4. Restart your OpenRAG containers:
<PartialDockerComposeUp />
5. Access the OpenRAG frontend at `http://localhost:3000`.
You should be prompted to sign in to your OAuth provider before being redirected to your OpenRAG instance.
</TabItem>
</Tabs>
### Authenticate and ingest files from cloud storage
After you start OpenRAG with OAuth connectors enabled, each user is prompted to authenticate with the OAuth provider upon accessing your OpenRAG instance.
Individual authentication is required to access a user's cloud storage from your OpenRAG instance.
For example, if a user navigates to the default OpenRAG URL at `http://localhost:3000`, they are redirected to the OAuth provider's sign-in page.
After authenticating and granting the required permissions for OpenRAG, the user is redirected back to OpenRAG.
To ingest knowledge with an OAuth connector, do the following:
1. Click <Icon name="Library" aria-hidden="true"/> **Knowledge** to view your OpenSearch knowledge base.
2. Click **Add Knowledge**, and then select a storage provider.
3. On the **Add Cloud Knowledge** page, click **Add Files**, and then select the files and folders to ingest from the connected storage.
4. Click **Ingest Files**.
The selected files are processed in the background through the **OpenSearch Ingestion** flow.
<PartialIngestionFlow />
You can [monitor ingestion](#monitor-ingestion) to see the progress of the uploads and check for failed uploads.
## Ingest knowledge from URLs {#url-flow}
When using the OpenRAG chat, you can enter URLs into the chat to be ingested in real-time during your conversation.
:::tip
Use [UTF-8 encoding](https://www.w3schools.com/tags/ref_urlencode.ASP) for URLs with special characters other than the standard slash, period, and colon characters.
For example, use `https://en.wikipedia.org/wiki/Caf%C3%A9` instead of `https://en.wikipedia.org/wiki/Café` or `https://en.wikipedia.org/wiki/Coffee%5Fculture` instead of `https://en.wikipedia.org/wiki/Coffee_culture`.
:::
The **OpenSearch URL Ingestion** flow is used to ingest web content from URLs.
This flow isn't directly accessible from the OpenRAG user interface.
Instead, this flow is called by the [**OpenRAG OpenSearch Agent** flow](/chat#flow) as a Model Context Protocol (MCP) tool.
The agent can call this component to fetch web content from a given URL, and then ingest that content into your OpenSearch knowledge base.
Like all OpenRAG flows, you can [inspect the flow in Langflow](/agents#inspect-and-modify-flows), and you can customize it.

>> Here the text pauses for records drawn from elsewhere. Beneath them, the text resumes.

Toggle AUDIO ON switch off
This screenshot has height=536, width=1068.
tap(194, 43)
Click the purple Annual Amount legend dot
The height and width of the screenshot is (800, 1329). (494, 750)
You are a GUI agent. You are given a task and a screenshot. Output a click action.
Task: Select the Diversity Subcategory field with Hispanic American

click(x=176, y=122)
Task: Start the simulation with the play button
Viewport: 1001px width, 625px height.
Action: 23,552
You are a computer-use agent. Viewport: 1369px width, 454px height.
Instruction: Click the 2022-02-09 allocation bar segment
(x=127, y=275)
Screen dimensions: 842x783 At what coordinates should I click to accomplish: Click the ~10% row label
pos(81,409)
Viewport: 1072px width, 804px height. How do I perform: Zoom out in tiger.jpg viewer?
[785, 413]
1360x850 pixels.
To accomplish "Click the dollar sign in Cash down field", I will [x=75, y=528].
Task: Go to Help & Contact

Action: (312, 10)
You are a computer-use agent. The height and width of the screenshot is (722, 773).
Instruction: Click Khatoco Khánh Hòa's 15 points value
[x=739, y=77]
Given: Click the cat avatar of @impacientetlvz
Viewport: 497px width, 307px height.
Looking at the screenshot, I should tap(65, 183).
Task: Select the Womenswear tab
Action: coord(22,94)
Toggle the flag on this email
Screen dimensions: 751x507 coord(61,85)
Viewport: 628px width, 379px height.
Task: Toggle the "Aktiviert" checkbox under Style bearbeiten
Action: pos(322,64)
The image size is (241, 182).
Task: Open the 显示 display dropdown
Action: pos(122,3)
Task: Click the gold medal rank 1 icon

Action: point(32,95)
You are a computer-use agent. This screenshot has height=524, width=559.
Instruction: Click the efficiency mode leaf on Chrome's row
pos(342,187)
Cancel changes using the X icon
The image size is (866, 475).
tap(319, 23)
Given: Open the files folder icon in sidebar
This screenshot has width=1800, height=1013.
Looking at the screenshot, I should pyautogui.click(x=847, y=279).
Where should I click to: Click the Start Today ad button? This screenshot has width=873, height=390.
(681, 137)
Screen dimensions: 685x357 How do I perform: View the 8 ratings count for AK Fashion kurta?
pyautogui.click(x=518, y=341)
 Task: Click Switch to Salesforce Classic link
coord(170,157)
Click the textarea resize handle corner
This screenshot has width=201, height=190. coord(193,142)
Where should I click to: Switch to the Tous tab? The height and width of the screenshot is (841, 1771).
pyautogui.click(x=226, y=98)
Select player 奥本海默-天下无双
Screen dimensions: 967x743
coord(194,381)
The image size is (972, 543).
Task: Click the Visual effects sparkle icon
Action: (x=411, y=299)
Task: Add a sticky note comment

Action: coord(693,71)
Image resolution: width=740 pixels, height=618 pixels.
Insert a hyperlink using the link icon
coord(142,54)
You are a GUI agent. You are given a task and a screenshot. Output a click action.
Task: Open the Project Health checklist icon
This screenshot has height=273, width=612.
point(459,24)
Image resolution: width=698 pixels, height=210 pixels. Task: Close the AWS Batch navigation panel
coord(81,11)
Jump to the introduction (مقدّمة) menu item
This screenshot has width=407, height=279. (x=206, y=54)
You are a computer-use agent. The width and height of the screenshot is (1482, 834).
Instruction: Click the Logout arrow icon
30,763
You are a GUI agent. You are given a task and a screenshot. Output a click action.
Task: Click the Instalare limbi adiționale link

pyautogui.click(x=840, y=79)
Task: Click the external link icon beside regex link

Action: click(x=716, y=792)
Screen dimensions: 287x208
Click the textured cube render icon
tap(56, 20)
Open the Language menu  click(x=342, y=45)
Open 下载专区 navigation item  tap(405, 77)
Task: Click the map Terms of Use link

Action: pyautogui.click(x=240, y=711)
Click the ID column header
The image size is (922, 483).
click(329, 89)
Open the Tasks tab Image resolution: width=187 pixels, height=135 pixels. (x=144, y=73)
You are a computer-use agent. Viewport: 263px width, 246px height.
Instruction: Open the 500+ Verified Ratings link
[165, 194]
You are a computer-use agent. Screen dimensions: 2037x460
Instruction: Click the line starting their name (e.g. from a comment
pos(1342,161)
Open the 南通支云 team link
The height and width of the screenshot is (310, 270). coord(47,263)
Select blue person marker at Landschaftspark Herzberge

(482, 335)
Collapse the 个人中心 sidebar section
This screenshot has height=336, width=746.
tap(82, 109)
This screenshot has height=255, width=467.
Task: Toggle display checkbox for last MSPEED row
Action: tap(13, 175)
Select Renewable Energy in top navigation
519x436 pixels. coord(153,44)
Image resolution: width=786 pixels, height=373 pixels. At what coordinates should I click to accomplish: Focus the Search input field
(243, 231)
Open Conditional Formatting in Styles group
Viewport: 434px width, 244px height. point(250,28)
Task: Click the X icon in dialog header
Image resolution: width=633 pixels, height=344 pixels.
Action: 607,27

For more information about MCP in Langflow, see the Langflow documentation on [MCP clients](https://docs.langflow.org/mcp-client) and [MCP servers](https://docs.langflow.org/mcp-tutorial).
## Monitor ingestion
Document ingestion tasks run in the background.
In the OpenRAG user interface, a badge is shown on <Icon name="Bell" aria-hidden="true"/> **Tasks** when OpenRAG tasks are active.
Click <Icon name="Bell" aria-hidden="true"/> **Tasks** to inspect and cancel tasks:
* **Active Tasks**: All tasks that are **Pending**, **Running**, or **Processing**.
For each active task, depending on its state, you can find the task ID, start time, duration, number of files processed, and the total files enqueued for processing.
* **Pending**: The task is queued and waiting to start.
* **Running**: The task is actively processing files.
* **Processing**: The task is performing ingestion operations.
* **Failed**: Something went wrong during ingestion, or the task was manually canceled.
For troubleshooting advice, see [Troubleshoot ingestion](#troubleshoot-ingestion).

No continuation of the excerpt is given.